PAGE EXCERPT:

What do you get when you roust two old fighters from their rocking chairs and toss them into the cage for a fight that would have been so awesome ten years ago that your head would have exploded at the mere idea of it? We have no idea, but we can’t wait to find out, just like we can’t wait to see what happens when Chael Sonnen finally has to stop talking crazy long enough to step in there with Nate Marquardt.
UFC 109 is coming at you from the Mandalay Bay in Las Vegas tonight, beginning with some preliminary action on Spike TV at 9 pm EST. Keep it locked right here for all the live results and insightful commentary you can stand, some of which will be completely obscured by unfortunate typos in the heat of the moment. As long as you’re here, might as well introduce yourself in the comments section and begin making obscure film/music/pop culture references that are only funny to you. Huzzah!
I turned the TV on in time to catch the end of Tito Ortiz-Ken Shamrock on “UFC Unleashed.” Maybe they ought to remove Mike Goldberg’s post-fight commentary where he promises us that these two warriors will meet again. Just a thought.

INFORMATION SHOWN:
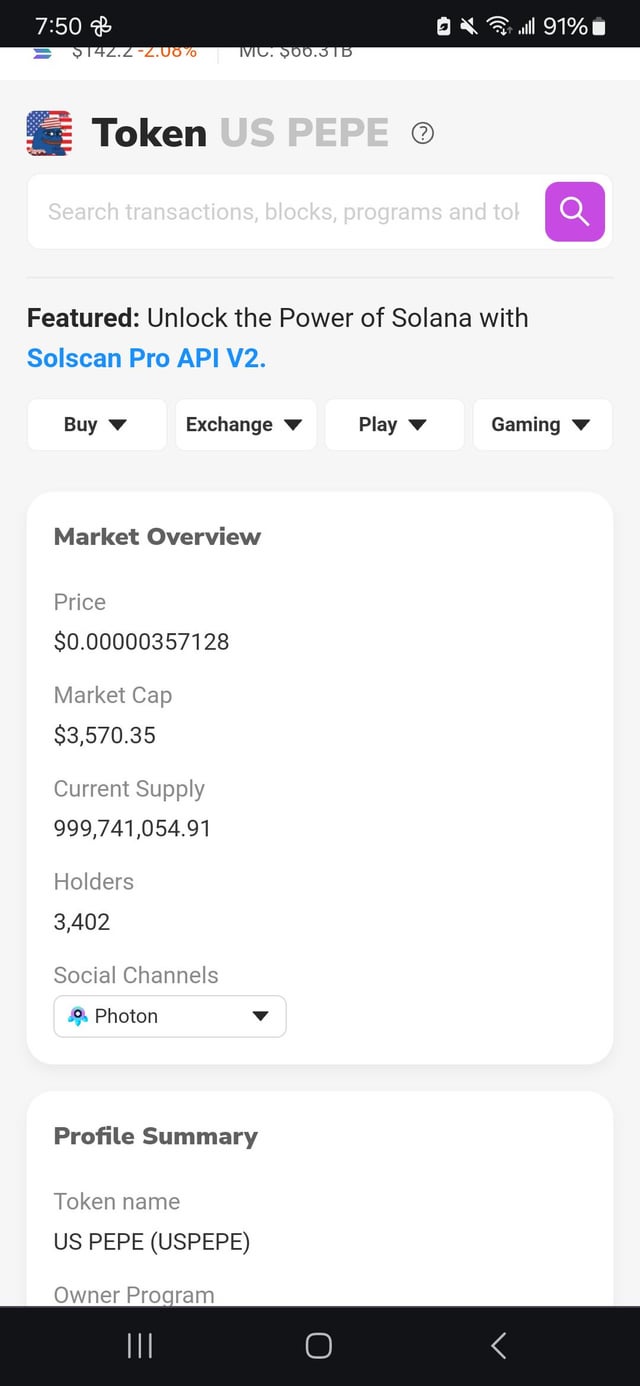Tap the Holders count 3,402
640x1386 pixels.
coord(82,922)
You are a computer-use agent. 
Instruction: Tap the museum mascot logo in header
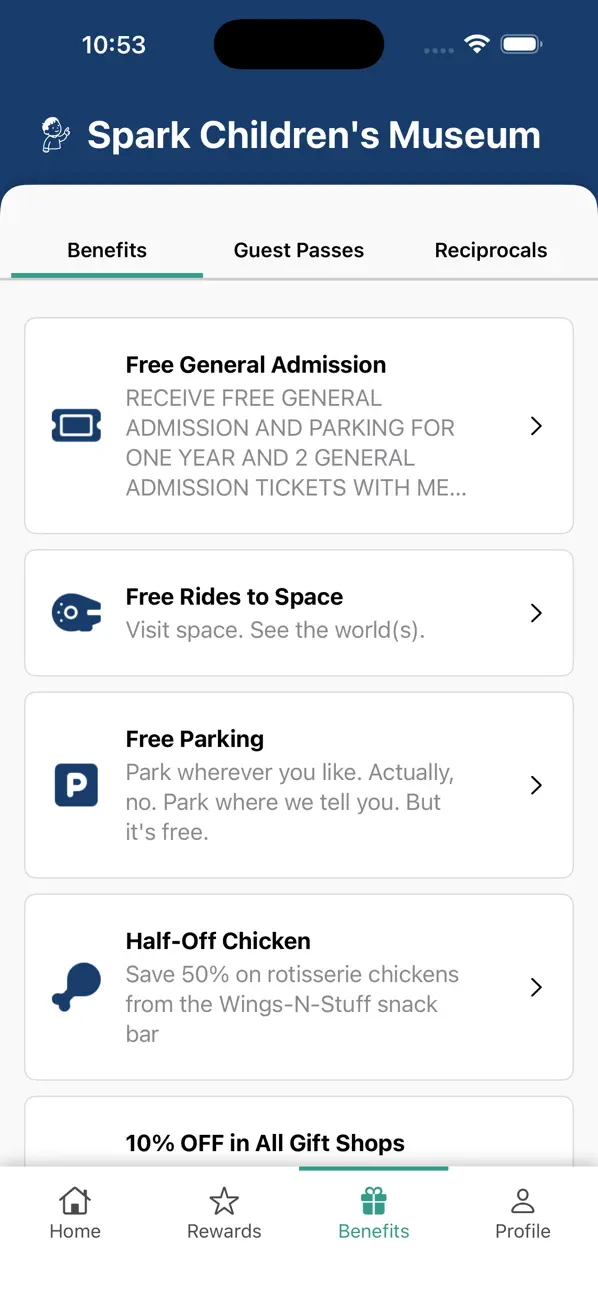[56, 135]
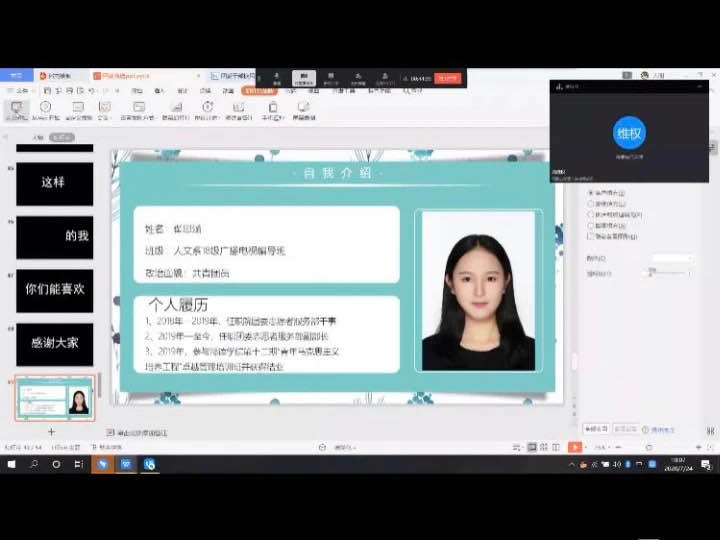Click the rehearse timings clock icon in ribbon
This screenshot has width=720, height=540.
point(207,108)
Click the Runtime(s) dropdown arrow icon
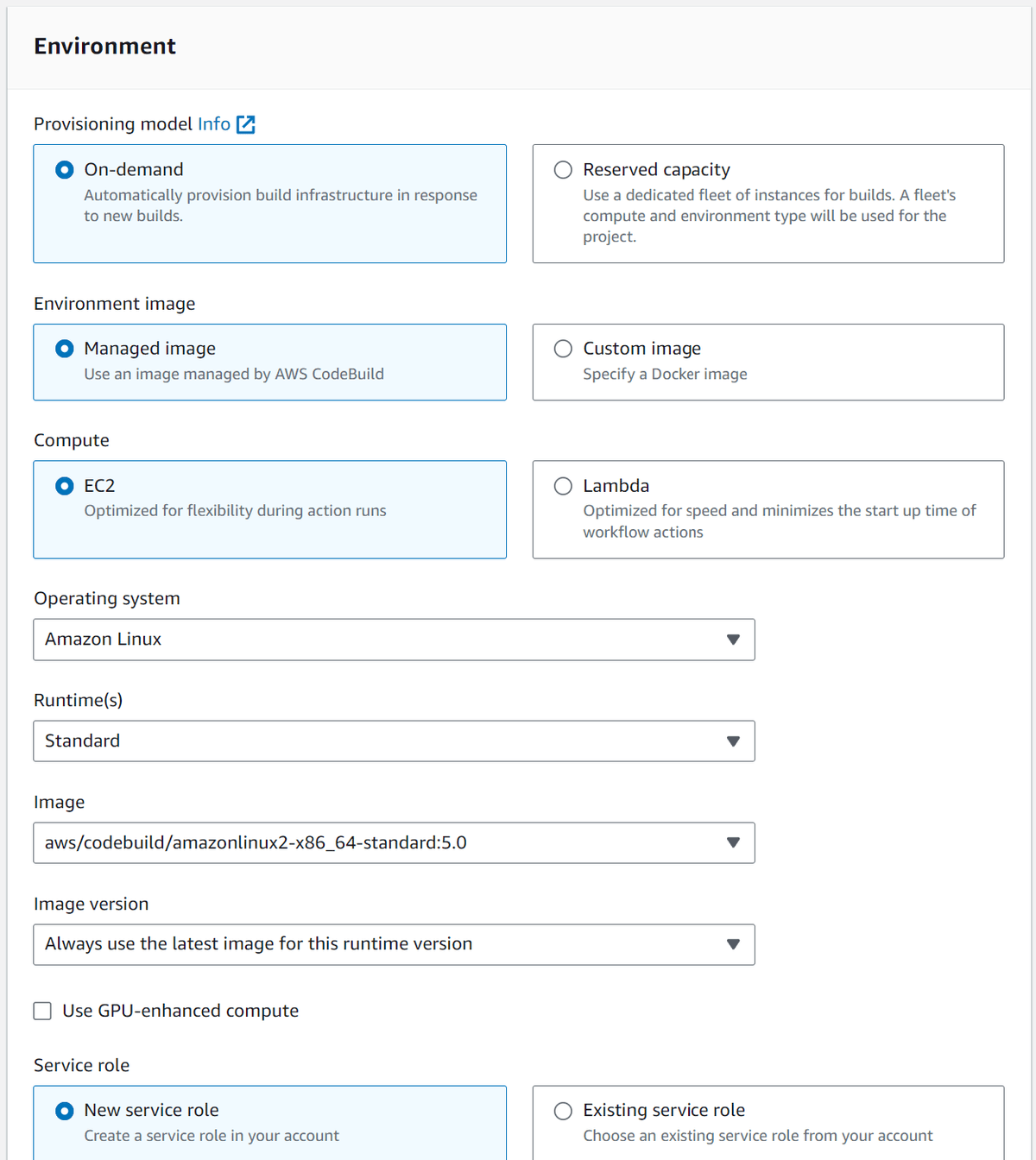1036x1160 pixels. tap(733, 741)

STATED EXERCISE A:
Answer these questions using the UFC 109 live blog:
(i) Who is Chael Sonnen set to fight?
(ii) At what venue is UFC 109 being held?
(iii) Which fight's ending was shown on "UFC Unleashed"?
STATED EXERCISE B: In the UFC 109 live blog, write out the passage from "What do you" to "with Nate Marquardt.".

EXERCISE SOLUTION A:
(i) Nate Marquardt
(ii) The Mandalay Bay in Las Vegas
(iii) Tito Ortiz vs. Ken Shamrock

EXERCISE SOLUTION B:
What do you get when you roust two old fighters from their rocking chairs and toss them into the cage for a fight that would have been so awesome ten years ago that your head would have exploded at the mere idea of it? We have no idea, but we can’t wait to find out, just like we can’t wait to see what happens when Chael Sonnen finally has to stop talking crazy long enough to step in there with Nate Marquardt.